── TEXTAUSSCHNITT

Zufällig stolperte ich über eine Neuerzählung vom Phantom der Oper, die in ein paar Wochen herauskommt. Geschrieben von Greer Rivers heißt das Buch: Phantom: A Dark Retelling. Und es gilt als Dark Romance.
Ich dachte: Cool, ein neues Phantom-Buch!
Ich mag ja sowohl Leroux' Original als auch den Roman von Susan Kay und natürlich diverse Musical und Filme.
Aus dem Klappentext:
*Eine düstere, moderne und romantische Neuerzählung des Musicalklassikers Phantom der Oper. Aber diesmal wird der Mann hinter der Maske nicht aufhören, bis sie ihm gehört.*
Sie ist meine Muse, und ich bin ihr musikalischer Dämon.

────

*AUFGABENSTELLUNG*. Übersetze den folgenden Satz aus dem Textausschnitt ins Englische: „Zufällig stolperte ich über eine Neuerzählung vom Phantom der Oper, die in ein paar Wochen herauskommt.“

── GEGEBENE DATEN

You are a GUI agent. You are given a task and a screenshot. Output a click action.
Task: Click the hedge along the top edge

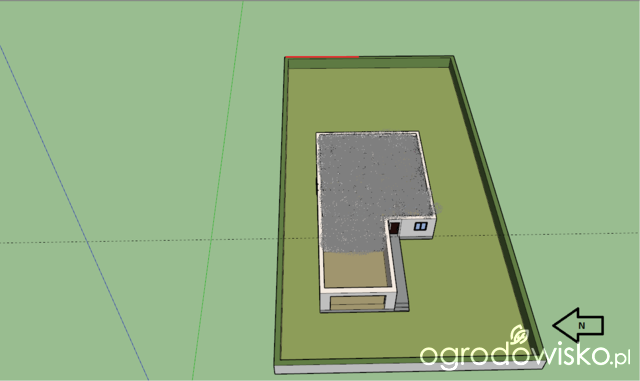(x=369, y=62)
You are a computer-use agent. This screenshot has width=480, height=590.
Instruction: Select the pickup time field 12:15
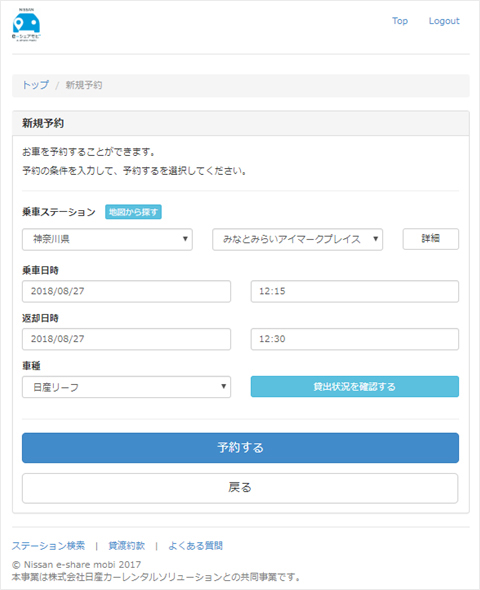(355, 291)
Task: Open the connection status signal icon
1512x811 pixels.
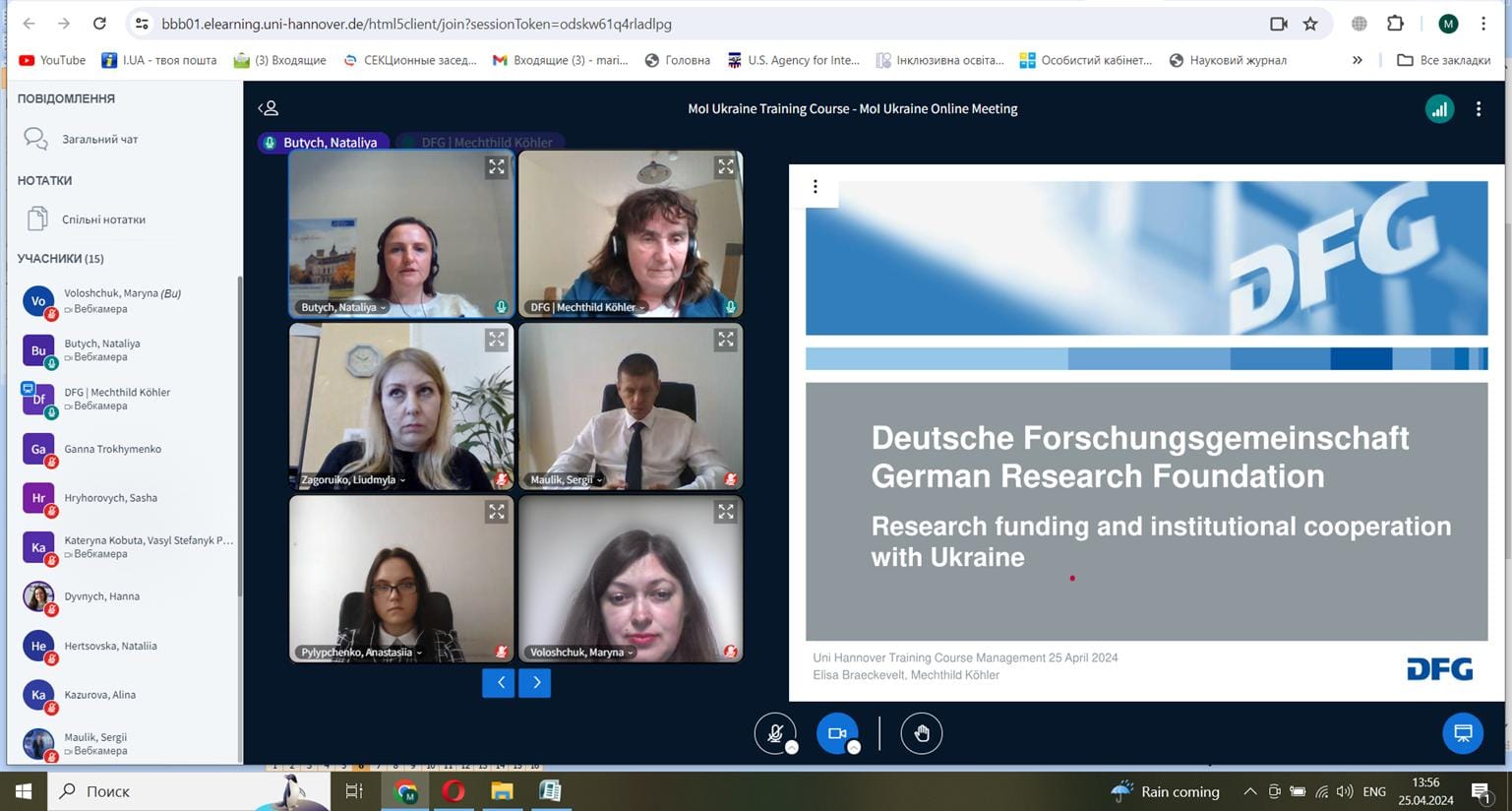Action: pyautogui.click(x=1439, y=109)
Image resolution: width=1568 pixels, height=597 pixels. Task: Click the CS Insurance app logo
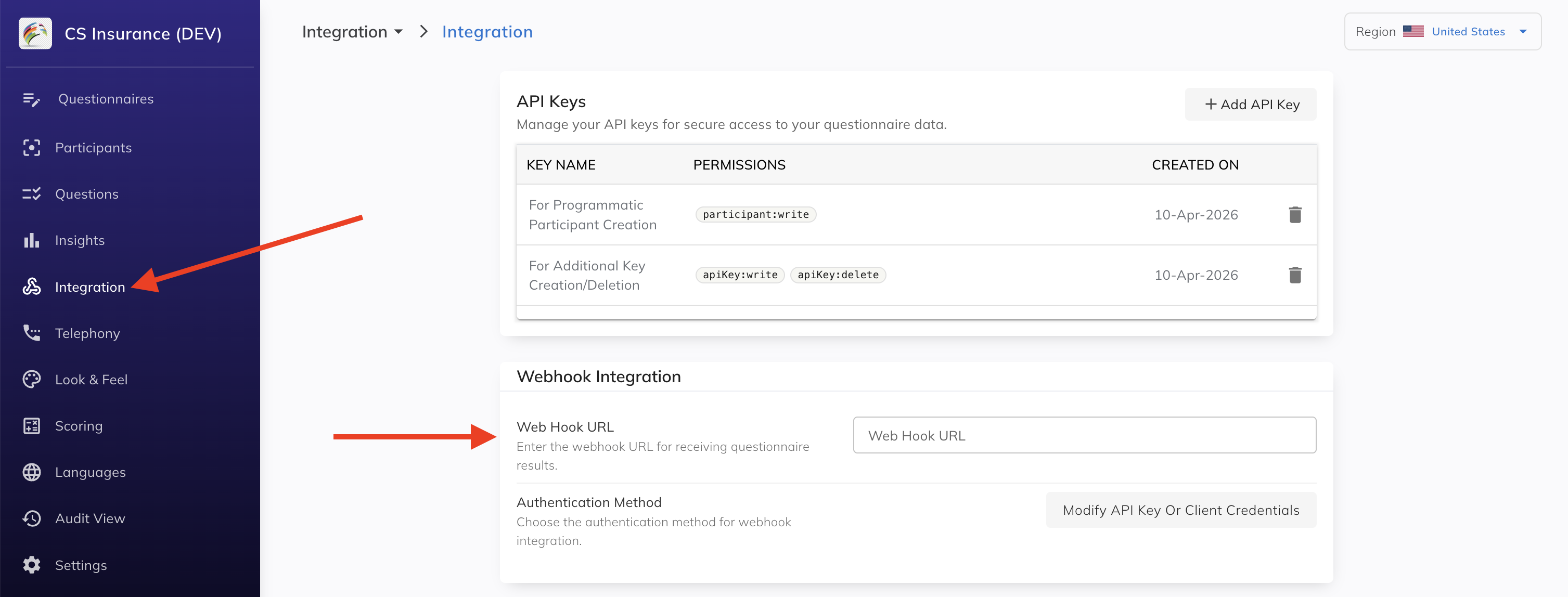click(35, 33)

────

*SCHRIFTLICHE ANTWORT*. I happened to stumble upon a retelling of The Phantom of the Opera that comes out in a few weeks.